*RECORDS TO PROCESS*.
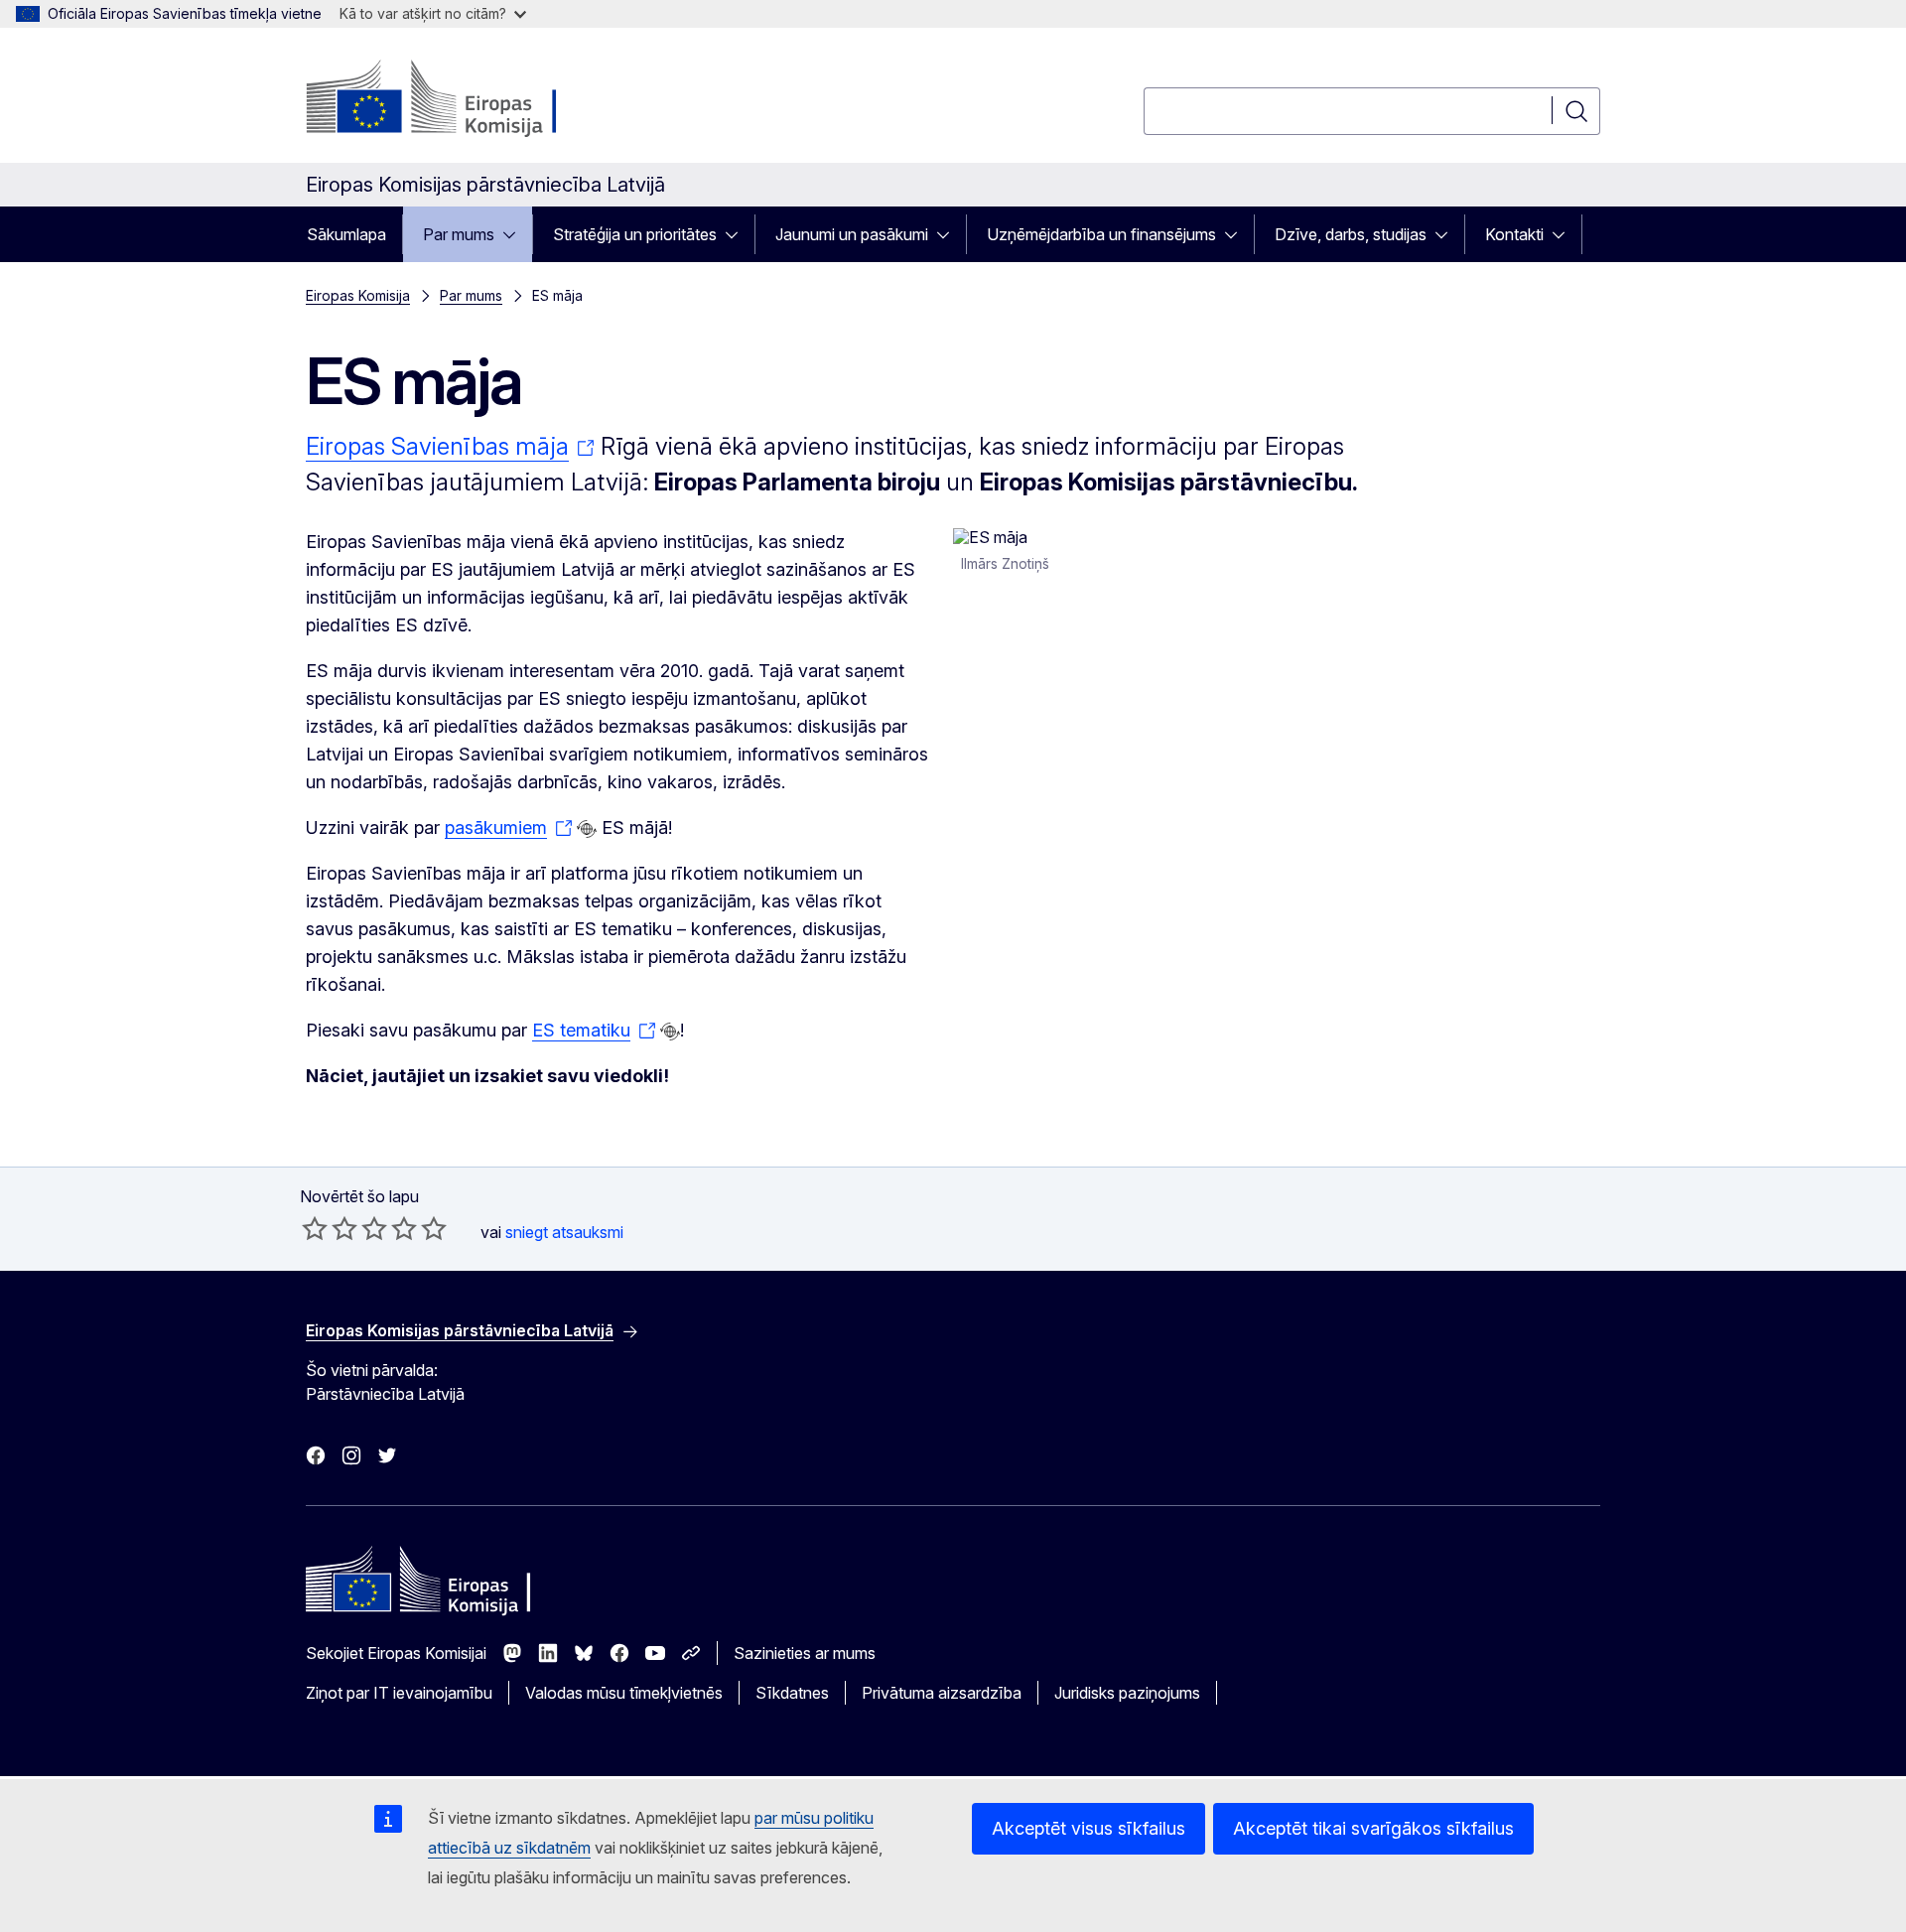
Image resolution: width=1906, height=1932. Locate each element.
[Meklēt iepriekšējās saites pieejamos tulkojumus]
==
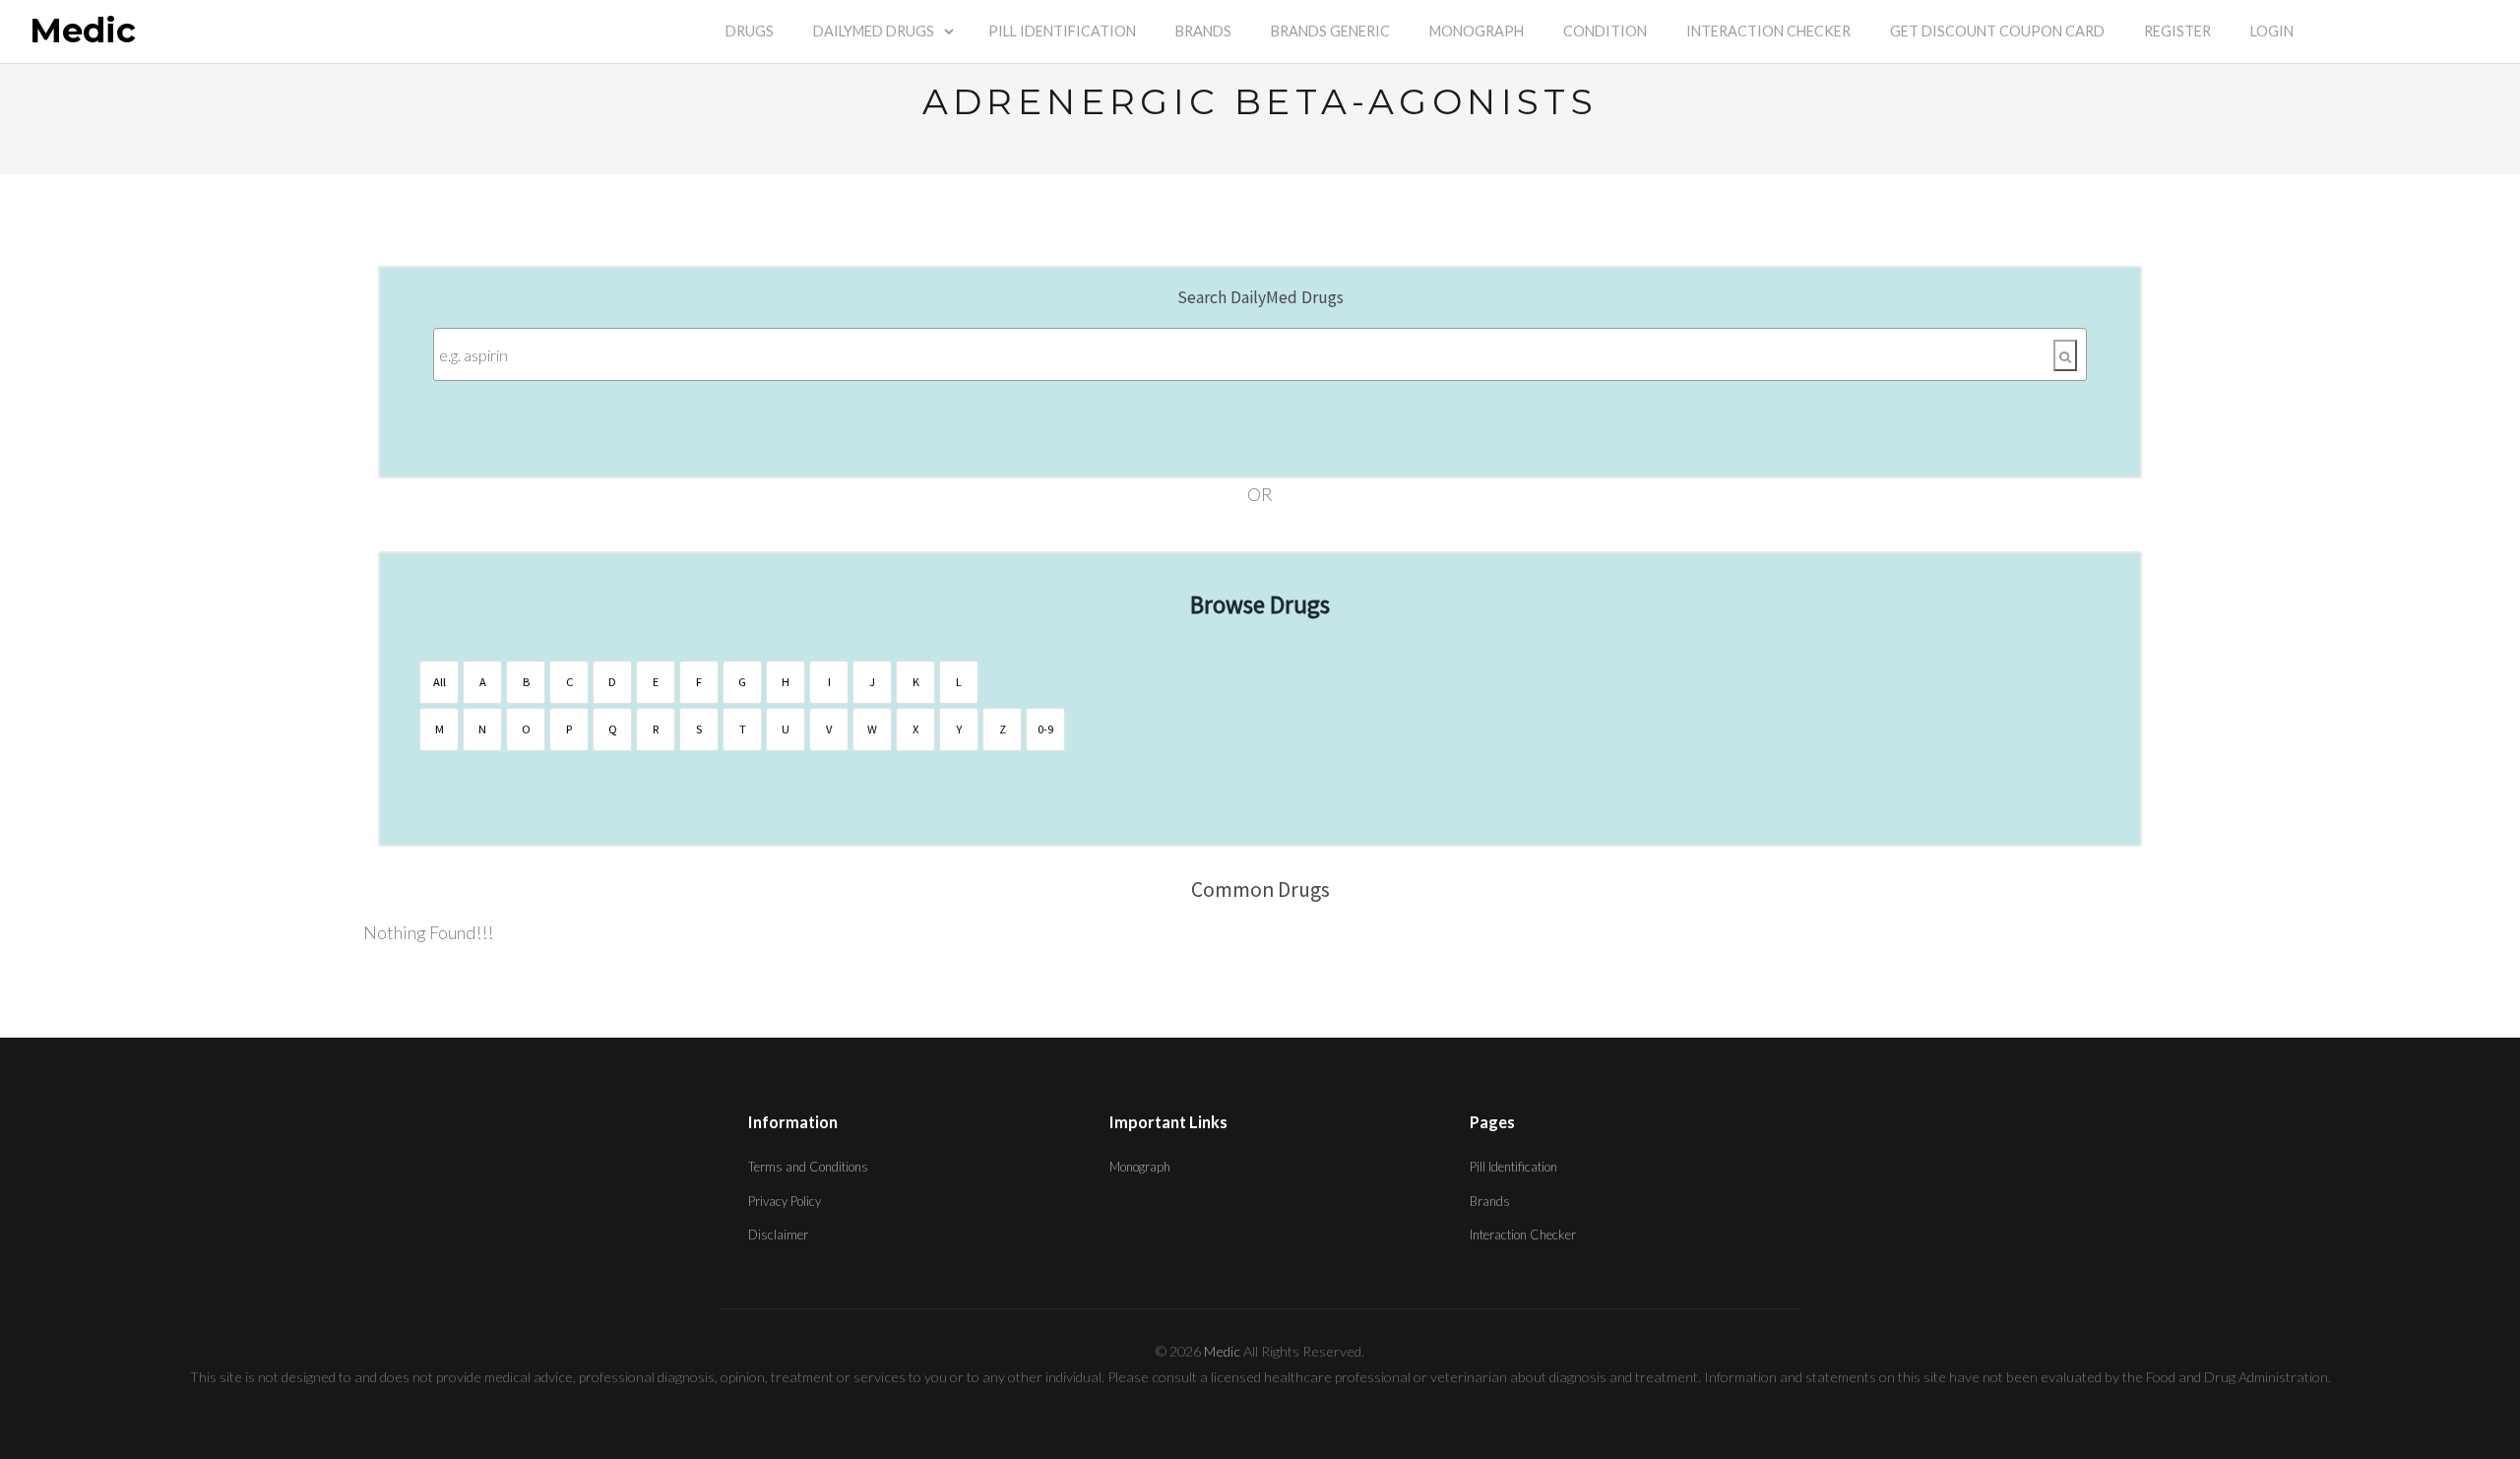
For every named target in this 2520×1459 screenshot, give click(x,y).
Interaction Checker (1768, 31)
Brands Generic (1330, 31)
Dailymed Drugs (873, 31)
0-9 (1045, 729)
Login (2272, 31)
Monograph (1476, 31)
...
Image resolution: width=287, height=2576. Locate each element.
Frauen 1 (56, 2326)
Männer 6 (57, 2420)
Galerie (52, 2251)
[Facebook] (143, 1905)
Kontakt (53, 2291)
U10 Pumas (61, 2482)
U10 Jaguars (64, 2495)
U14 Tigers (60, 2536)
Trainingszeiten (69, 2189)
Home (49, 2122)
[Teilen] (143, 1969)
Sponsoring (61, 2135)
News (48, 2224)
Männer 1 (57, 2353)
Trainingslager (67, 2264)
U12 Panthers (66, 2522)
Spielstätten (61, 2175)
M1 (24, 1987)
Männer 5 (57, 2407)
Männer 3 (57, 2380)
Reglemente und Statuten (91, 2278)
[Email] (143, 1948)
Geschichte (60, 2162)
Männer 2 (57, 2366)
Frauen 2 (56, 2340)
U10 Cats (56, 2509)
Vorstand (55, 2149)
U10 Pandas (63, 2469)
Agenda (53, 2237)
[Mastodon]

*PROBLEM DETAILS*. Your answer should be the exact lines above from the one with "Image resolution: width=1906, height=1932." through the one with "[Meklēt iepriekšējās saites", both included, and nothing besides.

*TASK ANSWER*.
Image resolution: width=1906, height=1932. Locate each element.
[Meklēt iepriekšējās saites pieejamos tulkojumus]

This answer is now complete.